:: WHAT YOU SHOULD DO ::
Count the lines in the records below that contain the string "Viewport", matching case exactly, and reply with only that number.

:: INPUT RECORDS ::
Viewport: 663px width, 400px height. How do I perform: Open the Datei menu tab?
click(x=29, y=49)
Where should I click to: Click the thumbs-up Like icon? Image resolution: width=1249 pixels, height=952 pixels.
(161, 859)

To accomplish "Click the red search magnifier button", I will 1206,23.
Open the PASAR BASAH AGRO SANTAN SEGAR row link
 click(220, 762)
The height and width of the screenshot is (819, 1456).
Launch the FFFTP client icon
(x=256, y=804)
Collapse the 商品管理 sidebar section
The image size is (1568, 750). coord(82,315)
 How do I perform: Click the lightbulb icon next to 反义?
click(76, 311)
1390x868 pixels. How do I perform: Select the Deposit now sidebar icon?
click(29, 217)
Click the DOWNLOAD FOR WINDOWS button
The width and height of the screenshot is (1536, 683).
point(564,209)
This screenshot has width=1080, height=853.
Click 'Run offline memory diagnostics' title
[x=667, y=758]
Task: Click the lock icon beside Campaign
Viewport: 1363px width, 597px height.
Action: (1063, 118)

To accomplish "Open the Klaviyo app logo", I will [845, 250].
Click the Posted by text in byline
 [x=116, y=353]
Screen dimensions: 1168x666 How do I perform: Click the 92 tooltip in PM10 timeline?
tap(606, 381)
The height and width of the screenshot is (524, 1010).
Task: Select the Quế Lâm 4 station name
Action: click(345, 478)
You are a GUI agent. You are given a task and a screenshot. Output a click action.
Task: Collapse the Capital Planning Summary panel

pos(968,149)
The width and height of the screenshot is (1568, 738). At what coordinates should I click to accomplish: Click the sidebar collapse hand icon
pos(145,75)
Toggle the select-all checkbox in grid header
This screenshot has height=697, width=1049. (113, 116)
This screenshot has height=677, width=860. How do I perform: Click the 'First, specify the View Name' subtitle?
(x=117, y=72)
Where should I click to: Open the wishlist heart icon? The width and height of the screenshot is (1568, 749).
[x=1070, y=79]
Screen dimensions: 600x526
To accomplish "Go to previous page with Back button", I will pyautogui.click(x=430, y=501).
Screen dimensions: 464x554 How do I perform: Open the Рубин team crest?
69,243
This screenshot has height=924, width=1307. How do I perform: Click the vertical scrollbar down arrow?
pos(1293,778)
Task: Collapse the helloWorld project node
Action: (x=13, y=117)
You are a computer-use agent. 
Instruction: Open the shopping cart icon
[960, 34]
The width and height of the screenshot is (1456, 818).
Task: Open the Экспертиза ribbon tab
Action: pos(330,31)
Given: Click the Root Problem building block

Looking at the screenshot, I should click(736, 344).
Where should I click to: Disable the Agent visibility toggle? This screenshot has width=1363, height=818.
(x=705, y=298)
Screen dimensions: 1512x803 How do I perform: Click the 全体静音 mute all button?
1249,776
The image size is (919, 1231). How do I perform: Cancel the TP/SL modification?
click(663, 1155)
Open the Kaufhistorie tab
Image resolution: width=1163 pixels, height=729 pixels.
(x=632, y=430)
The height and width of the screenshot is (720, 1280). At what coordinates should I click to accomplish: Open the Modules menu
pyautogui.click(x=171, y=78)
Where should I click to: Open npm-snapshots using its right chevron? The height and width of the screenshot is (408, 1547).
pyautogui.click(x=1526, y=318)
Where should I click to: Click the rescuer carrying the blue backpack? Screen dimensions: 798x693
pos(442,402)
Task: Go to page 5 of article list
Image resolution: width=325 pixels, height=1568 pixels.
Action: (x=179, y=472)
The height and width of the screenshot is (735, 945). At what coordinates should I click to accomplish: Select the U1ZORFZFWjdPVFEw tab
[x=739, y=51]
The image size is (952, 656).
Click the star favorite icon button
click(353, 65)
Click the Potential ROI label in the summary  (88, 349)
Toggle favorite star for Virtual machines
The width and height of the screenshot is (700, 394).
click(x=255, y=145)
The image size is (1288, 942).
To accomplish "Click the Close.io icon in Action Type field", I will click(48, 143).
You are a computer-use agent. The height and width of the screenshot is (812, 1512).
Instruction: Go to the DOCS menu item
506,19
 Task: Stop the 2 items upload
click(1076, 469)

:: COMPLETE RESPONSE ::
2